「Elasticsearch」ES重建索引怎么才能做到数据无缝迁移呢？

背景

众所周知，Elasticsearch是⼀个实时的分布式搜索引擎，为⽤户提供搜索服务。当我们决定存储某种数据，在创建索引的时候就需要将数据结构，即Mapping确定下来，于此同时索引的设定和很多固定配置将不能改变。

那如果后续业务发生变化，需要改变数据结构或者更换ES更换分词器怎么办呢？为此，Elastic团队提供了很多通过辅助⼯具来帮助开发⼈员进⾏重建索引的方案。
如果对 reindex API 不熟悉，那么在遇到重构的时候，必然事倍功半，效率低下。反之，就可以方便地进行索引重构，省时省力。

步骤

假设之前我们已经存在一个blog索引，因为更换分词器需要对该索引中的数据进行重建索引，以便支持业务使用新的分词规则搜索数据，并且尽可能使这个变化对外服务没有感知，大概分为以下几个步骤：

新增⼀个索引blog_lastest，Mapping数据结构与blog索引一致
将blog数据同步至blog_lastest
删除blog索引
数据同步后给blog_lastest添加别名blog

新建索引

在这里推荐一个ES管理工具Kibana，主要针对数据的探索、可视化和分析。

put /blog_lastest/
{
    "mappings":{
        "properties":{
            "title":{
                "type":"text",
                "analyzer":"ik_max_word"
            },
            "author":{
                "type":"keyword",
                "fields":{
                    "seg":{
                        "type":"text",
                        "analyzer":"ik_max_word"
                    }
                }
            }
        }
    }
}

将旧索引数据copy到新索引

同步等待

接⼝将会在 reindex 结束后返回

POST /_reindex
{
	"source": {
		"index": "blog"
	},
	"dest": {
		"index": "blog_lastest"
	}
}

在 kibana 中的使用如下所示

当然高版本（7.1.1）中，ES都有提供对应的Java REST Client，比如

1
2
3

ReindexRequest reindexRequest = new ReindexRequest();
reindexRequest.setSourceIndices("blog").setSource.setDestIndex("blog_lastest");
TaskSubmissionResponse taskSubmissionResponse = client.submitReindexTask(reindexRequest, RequestOptions.DEFAULT);

为了防止赘述，接下来举例全部以kibana中请求介绍，如果有需要用Java REST Client，可以自行去ES官网查看。

异步执⾏

如果 reindex 时间过⻓，建议加上 wait_for_completion=false 的参数条件，这样 reindex 将直接返回 taskId。

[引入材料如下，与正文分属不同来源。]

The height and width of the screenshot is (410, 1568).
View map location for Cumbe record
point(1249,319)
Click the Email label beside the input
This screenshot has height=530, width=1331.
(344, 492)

POST /_reindex?wait_for_completion=false
{
	"source": {
		"index": "blog"
	},
	"dest": {
		"index": "blog_lastest"
	}
}

1
2
3

{
  "task" : "dpBihNSMQfSlboMGlTgCBA:4728038"
}

op_type 参数

op_type 参数控制着写入数据的冲突处理方式，如果把 op_type 设置为 create【默认值】，在 _reindex API 中，表示写入时只在 dest.index中添加不存在的 doucment，如果相同的 document 已经存在，则会报 version confilct 的错误，那么索引操作就会失败。【这种方式与使用 _create API 时效果一致】

POST _reindex
{
  "source": {
    "index": "blog"
  },
  "dest": {
    "index": "blog_lastest",
    "op_type": "create"
  }
}

如果这样设置了，也就不存在更新数据的场景了【冲突数据无法写入】
官方文档是这样解释的：

Setting op_type to create causes _reindex to only create missing documents in the destination. All existing documents will cause a version conflict.
Because data streams are append-only, any reindex request to a destination data stream must have an op_type ofcreate. A reindex can only add new documents to a destination data stream. It cannot update existing documents in a destination data stream.

conflicts 配置

默认情况下，当发生 version conflict 的时候，_reindex 会被 abort，任务终止【此时数据还没有 reindex 完成】，在返回体中的 failures 指标中会包含冲突的数据【有时候数据会非常多】，除非把 conflicts 设置为 proceed。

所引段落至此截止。